Therapeutic exercise for people with amyotrophic lateral sclerosis or motor neuron disease
Dal Bello-Haas V, Florence JM
May 31, 2013
- See more at: http://summaries.cochrane.org/CD005229/therapeutic-exercise-for-people-with-amyotrophic-lateral-sclerosis-or-motor-neuron-disease#sthash.ZAITHFVB.dpuf
Muscle weakness is very common in people with amyotrophic lateral sclerosis (ALS), which is also known as motor neuron disease (MND). A weak muscle can be damaged if overworked because it is already functioning close to its maximal limits. Because of this, some experts have discouraged exercise programs for people with ALS. However, if a person with ALS is not active, deconditioning (loss of muscle performance) and weakness from lack of use occurs, on top of the deconditioning and weakness caused by the disease itself. If the reduced level of activity persists, many organ systems can be affected and a person with ALS can develop further deconditioning and muscle weakness, and muscle and joint tightness may occur leading to contractures (abnormal distortion and shortening of muscles) and pain.

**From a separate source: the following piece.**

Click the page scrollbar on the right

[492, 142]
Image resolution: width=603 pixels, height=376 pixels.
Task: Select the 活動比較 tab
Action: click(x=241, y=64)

These all make daily activities harder to do. This review found only two randomised studies of exercise in people with ALS. The trials compared an exercise program with usual care (stretching exercises). Combining the results from the two trials (43 participants), exercise produced a greater average improvement in function (measured using an ALS-specific measurement scale) than usual care. There were no other differences between the two groups. There were no reported adverse events due to exercise. The studies were too small to determine to what extent exercise for people with ALS is beneficial or whether exercise is harmful. We found no new trials when we updated the searches in 2012. More research is needed.